CAN THE WAR BE WON IN THE AIR?
—
Aviator Urges the Building of 5,000 Aeroplanes.
Can the war be won by overwhelming supremacy in the air? An American aviator who has served in France believes that it might be. Air supremacy means all-round supremacy, he says, and he urges the United States to provide vast squadrons of battleplanes for service at the front.
"It is obvious from facts which have been demonstrated since the beginning of the war that the United States could give effective aid the most quickly to the Allies by furnishing both planes and pilots. We are now manufacturing a satisfactory number of engines for French and English aeroplanes. With our automobile industries turned loose on this work it would be easy for us to make 100 times as many as we are making now. Five thousand planes could be turned out in about four months after the first production.

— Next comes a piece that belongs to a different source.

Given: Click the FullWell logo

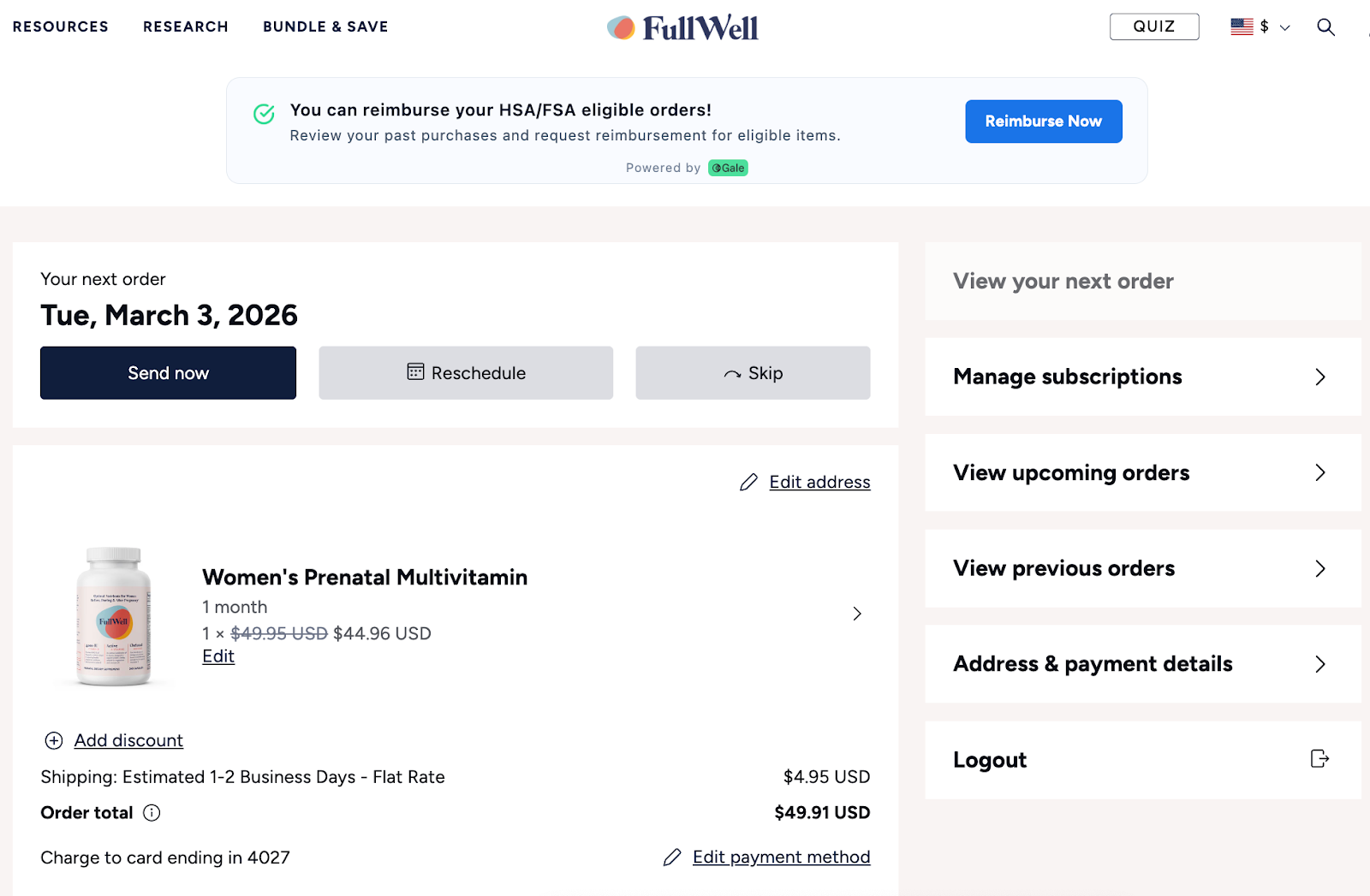Looking at the screenshot, I should tap(683, 28).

"We could build aeroplanes as fast as we now produce automobiles. We could assail the German lines with flocks of planes, whose bombs and machine guns and assistance to our friends' artillery would turn and drive the German armies across the Belgian frontier and force them back to their position on the Rhine in one-tenth the time it would take for us to equip, train, and send a sufficient army to do this work.

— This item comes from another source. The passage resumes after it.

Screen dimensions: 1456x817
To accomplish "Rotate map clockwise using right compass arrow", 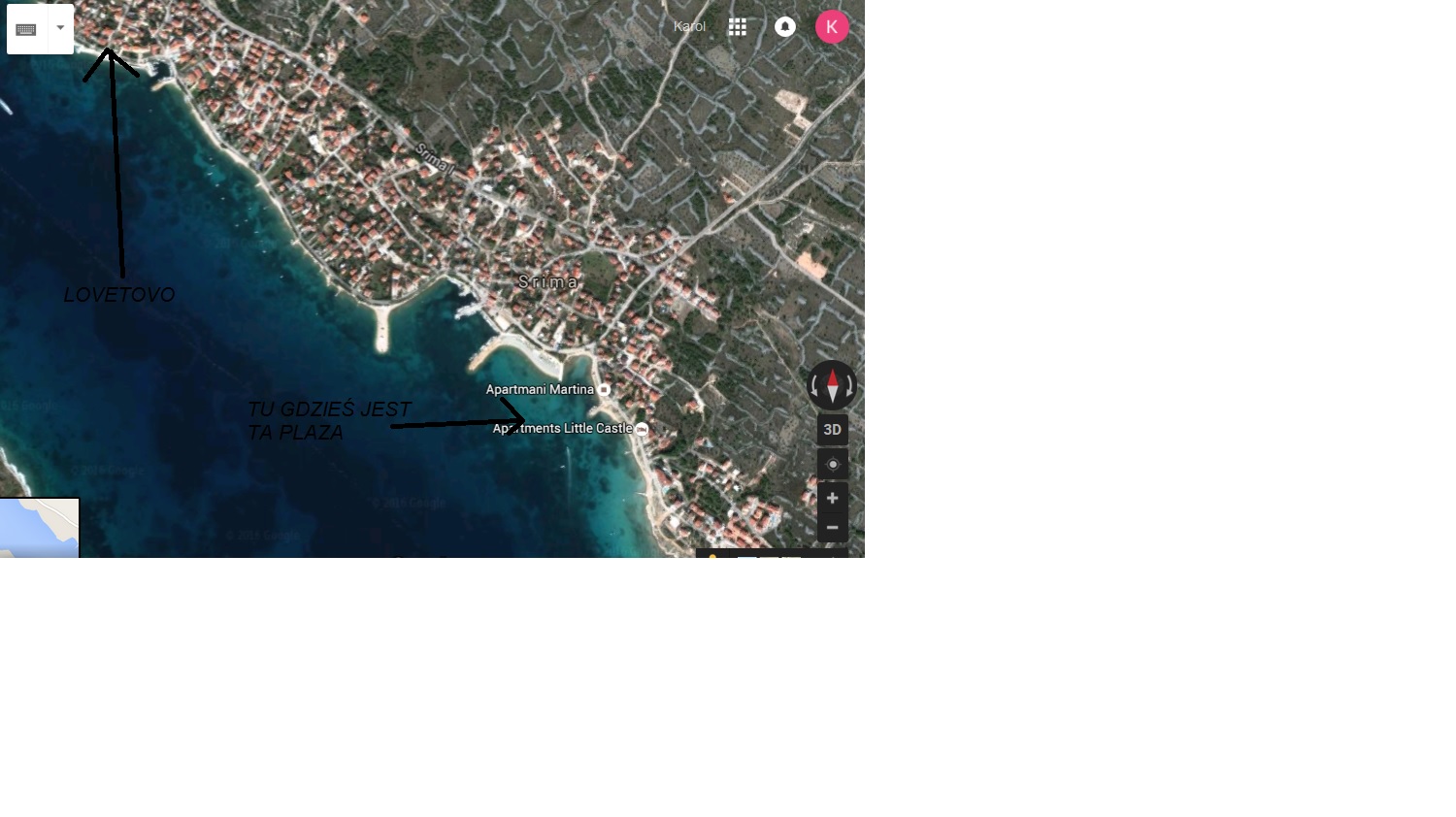I will 850,386.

"Our men have the best temperament of any in the world for flying. They are both daring and accurate. Their courage is unquestionable. We have already proved that our men can fly and fly well. This is brought out by the report that more than 100 German planes have been brought down with a loss of only seven American aviators.
"We could use these men as a nucleus for a gigantic flying corps. Within five months we could assume all the reconnaissance work of the English and French Armies, leaving their reconnaissance pilots free to take up hunting and bombing machines.
"One airman is worth 500 infantrymen. The plane is the only thing besides the artillery which the enemy really sees and feels in modern warfare. The moral influence of a sky black with American aeroplanes would drive the Teutonic forces back to the Rhine.
"We have now in this country 200 airmen who could at once be sent abroad to begin work. The applications for the flying corps of our army are more numerous than for any other single branch of the army. America, which invented the aeroplane, should prove that she can accomplish that most merciful object of quickly finishing the war by the use of her own inventions."